2017 Fiscal Year Research-status Report
口腔内神経堤幹細胞の採取部位別生物学的共通点と相違点を解明する次世代再生医学研究
| Project/Area Number |
16K11644
|
|---|
| Research Institution | Tokyo Medical and Dental University |
|---|
Principal Investigator |
阿部 成宏 東京医科歯科大学, 歯学部, 非常勤講師 (00510364)
|
|---|
| Project Period (FY) |
2016-04-01 – 2019-03-31
|
| Keywords | 神経堤幹細胞 / 歯乳頭幹細胞 / 歯髄幹細胞 / 口腔粘膜幹細胞 / 細胞分化 / Neurosphere法 |
|---|
| Outline of Annual Research Achievements |
再生医療に用いる幹細胞は、簡単に大量の細胞を単離することが重要である。歯の発生には神経堤由来の細胞が大きく関与している。現在までに報告されている神経堤幹細胞の分離方法は非常に複雑であり、非常に高額な機器を用いなければならないのが現状であった。以前の報告で神経幹細胞と同様に皮膚由来、骨髄由来の神経堤幹細胞でも無血清培地下にb-FGFとEGFを添加させ、浮遊培養することでNeurosphare形成を認め、幹細胞が濃縮されることが示唆されている。
われわれはこのsphere分離法を用いてヒト歯髄および口腔粘膜から、神経堤幹細胞を単離することに成功した。本手法は、高額機器や煩雑な分離操作なくして簡便に幹細胞集団を単離できる非常に有用な手法である。歯髄および口腔粘膜由来sphere 形成細胞は一見同じ表現型を示すが、分化能に違いがあることが明らかとなった。再生医療においては、同系統の組織幹細胞であっても、ターゲットとする組織に適切に分化しやすい細胞でなければならない。現在までに各口腔組織のsphere 分離法で単離された細胞集団の共通点と相違点を詳細に解析した報告はない。

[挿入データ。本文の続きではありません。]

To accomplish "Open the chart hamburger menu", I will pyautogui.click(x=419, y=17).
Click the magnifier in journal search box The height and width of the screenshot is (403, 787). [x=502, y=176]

そこで本研究では、同一患者の智歯抜歯時に採取される歯乳頭組織、歯根膜組織および口腔粘膜組織を用いて、幹細胞生物学的に検討を行い、sphere分離法によって単離される各種ヒト口腔組織幹細胞の違いを明らかにし、それぞれの最適な再生組織が何であるのかを明らかにすることを目的とする。
|
| Current Status of Research Progress |
Current Status of Research Progress
2: Research has progressed on the whole more than it was originally planned.
Reason
ヒト抜去歯より採取した歯乳頭組織、歯根膜、口腔粘膜組織よりRNAを抽出してRT-PCRを行っところ、Nestin, CD44, Slug, Snail, Msx1の発現を認めた。また、組織学的評価では、NestinとCD44の共陽性領域を確認した。したがって、すべての組織には神経堤幹細胞用細胞が存在していることが示唆された。それらの組織から、初代培養を行い、すべてのサンプルから効率よく細胞を得ることに成功した。それらの増殖曲線ならびにコロニー形成能を検討し、それぞれの特徴を見出した。歯乳頭組織由来、歯根膜由来および口腔粘膜由来細胞は、Nestin, CD44共陽性細胞の存在を確認し、これらは間葉系幹細胞マーカーであるCD29, CD73, CD90は陽性、造血細胞マーカーであるCD34, CD45は陰性であった。これらの細胞を、われわれが確立した顎口腔領域の神経堤幹細胞用細胞の分離方法である無血清培地下にb-FGFとEGFを添加させ、浮遊培養するNeurosphare法を用いてSphere形成細胞を得た。3種類の組織由来のSphere形成細胞は細胞形態、Sphere細胞塊は肉眼的には区別することはできなかった。マイクロアレイ解析の結果、それぞれに特徴的な遺伝子の発現を見出した。3種類のSphere形成細胞を神経堤細胞系統である骨芽細胞、脂肪細胞、軟骨細胞、平滑筋細胞および神経細胞系統へと分化誘導し、すべての系統への分化能を確認した。3組織間で発現の異なる遺伝子はそれぞれの組織を決定できる鍵となる可能性があるため、今後これらの遺伝子の発現に関して詳細に検討する予定である。さらに、分化誘導の結果、それぞれの組織において分化しやすい系統があることが判明し、分化能に関しても定量解析を行っていく予定である。
|
| Strategy for Future Research Activity |
今後は、平成29年度で明らかになった各組織由来のSphere形成細胞の発現遺伝子の違いを明らかにする。また、in vitroでの分化能の定量解析を行う。さらに、各組織由来のsphere形成細胞のin vivo組織再生能を評価する。
|
| Causes of Carryover |
年度内で効率的な実験遂行を行ったが、一部で平成29年度内に行うことができなかった実験があり、次年度使用額に相当する。したがって、平成30年度に充てることにより計画通り、効率的に研究が遂行できると考えたため。
|